Helen wants to buy surplus heat from companies and properties. Open district heat increases diversity in heat procurement and promotes circular economy and climate-neutral energy production.
In open district heat, the district heating network is utilised in an even more diverse way than before. District heat can be produced with increased efficiency in terms of economy and the environment.
Two-way heat trade is meant for properties, companies and residential buildings, which use Helen’s district heat and the operation of which generate heat that is suitable as such for use in the district heating network. Trading possibilities are established in each case separately.
For example, industrial processes may produce directly utilisable heat with a sufficiently high temperature. On the other hand, real estate companies and housing co-operatives may have low-temperature heat that requires a temperature increase before it can be utilised in the district heating network.
“When the customer sells their surplus heat to Helen, they will also improve the cost-effectiveness of their energy efficiency measures, take part in emission-free heating in Helsinki and contribute to the promotion of climate neutrality,” says Helen’s Director Marko Riipinen.

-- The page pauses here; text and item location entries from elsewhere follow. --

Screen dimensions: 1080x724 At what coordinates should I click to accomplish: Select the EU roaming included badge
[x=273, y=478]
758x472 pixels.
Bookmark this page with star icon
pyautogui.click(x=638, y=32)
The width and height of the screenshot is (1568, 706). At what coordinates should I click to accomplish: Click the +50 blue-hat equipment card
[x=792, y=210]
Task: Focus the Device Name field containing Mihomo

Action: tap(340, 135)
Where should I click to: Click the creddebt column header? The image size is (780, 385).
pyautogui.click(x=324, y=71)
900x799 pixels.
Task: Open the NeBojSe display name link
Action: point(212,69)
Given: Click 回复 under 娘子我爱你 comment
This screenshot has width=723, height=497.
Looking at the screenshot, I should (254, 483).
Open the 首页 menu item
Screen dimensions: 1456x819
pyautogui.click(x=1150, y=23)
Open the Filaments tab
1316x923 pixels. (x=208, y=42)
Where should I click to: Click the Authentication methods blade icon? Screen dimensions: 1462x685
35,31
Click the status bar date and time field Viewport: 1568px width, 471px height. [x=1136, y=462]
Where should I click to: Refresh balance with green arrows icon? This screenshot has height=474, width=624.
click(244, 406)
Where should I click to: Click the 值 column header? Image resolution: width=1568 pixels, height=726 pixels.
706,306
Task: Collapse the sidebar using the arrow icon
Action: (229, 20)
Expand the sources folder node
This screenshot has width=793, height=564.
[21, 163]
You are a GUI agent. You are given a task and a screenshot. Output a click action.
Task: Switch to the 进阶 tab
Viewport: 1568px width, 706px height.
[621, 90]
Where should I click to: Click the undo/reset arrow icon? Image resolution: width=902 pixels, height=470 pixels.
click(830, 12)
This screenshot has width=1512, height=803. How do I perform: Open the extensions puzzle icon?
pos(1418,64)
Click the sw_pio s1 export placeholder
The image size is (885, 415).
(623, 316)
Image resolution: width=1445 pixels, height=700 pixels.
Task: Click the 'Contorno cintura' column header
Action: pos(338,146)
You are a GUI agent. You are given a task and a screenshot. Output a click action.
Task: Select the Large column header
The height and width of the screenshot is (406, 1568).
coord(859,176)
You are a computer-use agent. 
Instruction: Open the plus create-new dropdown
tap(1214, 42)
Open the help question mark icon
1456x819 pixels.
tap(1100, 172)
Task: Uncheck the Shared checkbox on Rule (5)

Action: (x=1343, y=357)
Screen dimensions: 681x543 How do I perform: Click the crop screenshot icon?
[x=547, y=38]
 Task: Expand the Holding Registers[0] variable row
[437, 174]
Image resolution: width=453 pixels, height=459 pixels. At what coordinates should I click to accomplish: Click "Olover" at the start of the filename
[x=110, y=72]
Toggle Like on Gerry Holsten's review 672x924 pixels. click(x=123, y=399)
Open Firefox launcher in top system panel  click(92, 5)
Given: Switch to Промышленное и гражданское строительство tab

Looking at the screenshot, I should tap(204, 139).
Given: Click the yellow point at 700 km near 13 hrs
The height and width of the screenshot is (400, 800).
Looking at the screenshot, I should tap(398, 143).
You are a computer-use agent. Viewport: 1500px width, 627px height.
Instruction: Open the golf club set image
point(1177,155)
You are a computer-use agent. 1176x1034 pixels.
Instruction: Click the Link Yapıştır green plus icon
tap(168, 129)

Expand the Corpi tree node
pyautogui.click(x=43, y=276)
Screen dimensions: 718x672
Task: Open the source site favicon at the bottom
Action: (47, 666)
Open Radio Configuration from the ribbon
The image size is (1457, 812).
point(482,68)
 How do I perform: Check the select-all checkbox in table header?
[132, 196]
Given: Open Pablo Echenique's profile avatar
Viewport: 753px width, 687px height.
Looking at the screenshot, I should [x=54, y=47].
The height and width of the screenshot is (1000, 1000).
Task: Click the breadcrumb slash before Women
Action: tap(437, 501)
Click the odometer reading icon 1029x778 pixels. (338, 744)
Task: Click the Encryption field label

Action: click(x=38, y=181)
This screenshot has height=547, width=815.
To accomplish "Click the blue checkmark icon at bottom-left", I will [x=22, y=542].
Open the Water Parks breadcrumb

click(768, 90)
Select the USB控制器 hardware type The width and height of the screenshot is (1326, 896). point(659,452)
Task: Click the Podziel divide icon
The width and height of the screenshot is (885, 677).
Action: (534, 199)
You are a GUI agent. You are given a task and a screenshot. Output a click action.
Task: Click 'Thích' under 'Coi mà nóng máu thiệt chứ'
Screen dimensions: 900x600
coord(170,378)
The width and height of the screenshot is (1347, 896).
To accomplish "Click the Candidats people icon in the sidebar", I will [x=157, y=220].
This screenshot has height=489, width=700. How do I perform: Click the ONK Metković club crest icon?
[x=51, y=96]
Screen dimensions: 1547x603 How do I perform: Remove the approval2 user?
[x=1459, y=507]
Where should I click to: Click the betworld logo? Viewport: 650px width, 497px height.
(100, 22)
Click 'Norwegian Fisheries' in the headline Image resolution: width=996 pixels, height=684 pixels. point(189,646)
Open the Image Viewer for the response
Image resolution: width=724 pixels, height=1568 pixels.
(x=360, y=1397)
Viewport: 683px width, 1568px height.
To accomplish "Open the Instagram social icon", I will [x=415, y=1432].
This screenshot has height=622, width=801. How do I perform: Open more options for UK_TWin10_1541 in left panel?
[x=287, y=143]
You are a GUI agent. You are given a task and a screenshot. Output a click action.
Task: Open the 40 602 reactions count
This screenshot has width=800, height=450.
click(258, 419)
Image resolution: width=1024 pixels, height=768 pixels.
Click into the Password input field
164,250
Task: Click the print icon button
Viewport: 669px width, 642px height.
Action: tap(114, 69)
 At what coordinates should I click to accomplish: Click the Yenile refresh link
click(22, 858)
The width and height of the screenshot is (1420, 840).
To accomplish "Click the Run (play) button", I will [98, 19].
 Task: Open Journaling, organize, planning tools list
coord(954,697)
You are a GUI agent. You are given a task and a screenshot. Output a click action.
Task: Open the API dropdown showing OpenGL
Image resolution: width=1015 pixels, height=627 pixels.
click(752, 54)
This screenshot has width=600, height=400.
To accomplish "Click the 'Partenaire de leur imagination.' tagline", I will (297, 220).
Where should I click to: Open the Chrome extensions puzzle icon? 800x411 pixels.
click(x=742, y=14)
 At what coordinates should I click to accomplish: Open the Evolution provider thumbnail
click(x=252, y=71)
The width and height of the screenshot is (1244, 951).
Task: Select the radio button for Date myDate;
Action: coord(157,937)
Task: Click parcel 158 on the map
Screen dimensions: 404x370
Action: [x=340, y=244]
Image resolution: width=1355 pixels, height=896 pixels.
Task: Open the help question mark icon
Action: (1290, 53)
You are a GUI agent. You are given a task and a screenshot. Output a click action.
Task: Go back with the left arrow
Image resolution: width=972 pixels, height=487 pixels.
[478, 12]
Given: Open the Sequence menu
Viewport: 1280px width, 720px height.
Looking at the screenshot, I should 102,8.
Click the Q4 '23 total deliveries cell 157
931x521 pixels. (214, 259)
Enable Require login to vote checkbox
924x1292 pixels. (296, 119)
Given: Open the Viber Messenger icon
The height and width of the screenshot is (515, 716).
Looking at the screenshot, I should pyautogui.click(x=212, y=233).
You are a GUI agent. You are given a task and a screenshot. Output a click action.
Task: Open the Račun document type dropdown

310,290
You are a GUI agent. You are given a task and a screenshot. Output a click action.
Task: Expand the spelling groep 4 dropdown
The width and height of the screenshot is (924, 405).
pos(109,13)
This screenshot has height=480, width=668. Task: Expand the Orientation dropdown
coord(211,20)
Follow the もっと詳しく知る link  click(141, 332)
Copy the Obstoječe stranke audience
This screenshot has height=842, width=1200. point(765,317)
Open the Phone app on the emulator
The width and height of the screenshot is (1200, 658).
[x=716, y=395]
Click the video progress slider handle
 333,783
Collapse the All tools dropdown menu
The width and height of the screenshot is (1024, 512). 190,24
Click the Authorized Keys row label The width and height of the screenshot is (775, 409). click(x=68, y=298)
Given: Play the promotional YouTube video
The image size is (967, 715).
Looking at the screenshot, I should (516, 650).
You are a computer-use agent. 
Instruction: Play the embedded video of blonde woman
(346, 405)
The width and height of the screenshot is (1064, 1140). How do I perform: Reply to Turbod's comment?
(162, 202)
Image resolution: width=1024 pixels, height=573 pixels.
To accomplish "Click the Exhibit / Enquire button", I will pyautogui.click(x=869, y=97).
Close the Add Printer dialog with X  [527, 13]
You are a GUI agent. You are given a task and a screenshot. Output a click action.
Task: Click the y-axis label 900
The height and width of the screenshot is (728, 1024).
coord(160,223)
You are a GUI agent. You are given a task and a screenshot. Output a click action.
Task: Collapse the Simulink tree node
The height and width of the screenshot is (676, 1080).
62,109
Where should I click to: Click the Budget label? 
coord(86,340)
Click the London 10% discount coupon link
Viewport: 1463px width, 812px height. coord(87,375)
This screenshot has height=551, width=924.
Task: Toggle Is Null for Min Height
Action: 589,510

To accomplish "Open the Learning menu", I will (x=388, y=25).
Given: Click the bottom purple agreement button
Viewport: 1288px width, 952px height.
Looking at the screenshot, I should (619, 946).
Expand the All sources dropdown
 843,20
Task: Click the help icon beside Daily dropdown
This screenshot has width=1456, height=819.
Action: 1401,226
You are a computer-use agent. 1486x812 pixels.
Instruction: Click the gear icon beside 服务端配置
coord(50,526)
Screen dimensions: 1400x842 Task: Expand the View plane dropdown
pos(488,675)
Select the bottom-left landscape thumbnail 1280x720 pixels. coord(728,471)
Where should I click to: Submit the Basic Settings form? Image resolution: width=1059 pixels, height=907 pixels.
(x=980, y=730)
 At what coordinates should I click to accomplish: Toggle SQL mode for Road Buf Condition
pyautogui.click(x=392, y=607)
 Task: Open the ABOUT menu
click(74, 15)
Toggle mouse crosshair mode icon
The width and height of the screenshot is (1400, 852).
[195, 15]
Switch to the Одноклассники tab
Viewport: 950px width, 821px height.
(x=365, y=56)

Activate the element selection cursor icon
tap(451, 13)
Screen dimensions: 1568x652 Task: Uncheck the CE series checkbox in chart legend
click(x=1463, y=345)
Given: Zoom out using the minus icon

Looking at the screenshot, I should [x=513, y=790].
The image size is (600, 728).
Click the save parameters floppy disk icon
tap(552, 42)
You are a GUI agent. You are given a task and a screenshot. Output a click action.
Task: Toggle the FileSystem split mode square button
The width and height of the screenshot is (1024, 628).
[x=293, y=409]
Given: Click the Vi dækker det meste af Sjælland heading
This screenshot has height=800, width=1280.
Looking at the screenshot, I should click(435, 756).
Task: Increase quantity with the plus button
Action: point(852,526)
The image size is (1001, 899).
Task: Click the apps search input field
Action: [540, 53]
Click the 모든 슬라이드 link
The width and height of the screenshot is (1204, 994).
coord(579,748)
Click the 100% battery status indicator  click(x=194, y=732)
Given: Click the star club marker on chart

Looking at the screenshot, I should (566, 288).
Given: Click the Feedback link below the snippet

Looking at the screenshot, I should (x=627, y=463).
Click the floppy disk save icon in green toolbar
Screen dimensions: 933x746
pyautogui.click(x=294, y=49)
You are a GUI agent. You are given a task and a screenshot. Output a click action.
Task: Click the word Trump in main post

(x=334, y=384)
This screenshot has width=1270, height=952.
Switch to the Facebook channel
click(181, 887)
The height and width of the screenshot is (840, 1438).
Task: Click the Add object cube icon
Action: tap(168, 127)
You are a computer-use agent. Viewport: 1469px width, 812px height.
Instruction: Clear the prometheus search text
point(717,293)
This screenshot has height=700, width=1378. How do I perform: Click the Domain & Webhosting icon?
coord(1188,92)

“Helen wants to make as efficient use of the existing district heating network as possible. By utilising surplus heat, we can reduce the use of fossil fuels and improve the energy-efficiency of our energy system,” Riipinen continues.
The pricing of heat purchased by Helen is transparent and even-handed to all producers. The prices of purchased heat change according to the time of the year, and they are available on the helen.fi website
Open district heat means a two-way heat market where customers can buy district heat and sell the heat they have produced to an energy company.
Helen buys heat from sites, which produce heat that is suitable for utilisation as such in the district heating network. The temperature of district heat water varies between +80 and +115 ºC according to the time of year.
Heat generated in an ordinary residential building can be utilised by Helen when the property is using its own heat production equipment, such as heat pumps, which can be used for processing the heat for utilisation in the district heating network.
Helen pays for the heat it buys according to the public pricing model. The purchase price of heat varies according to the different pricing seasons of the year. It is impacted by the district heat production costs and the demand for district heat at any given time.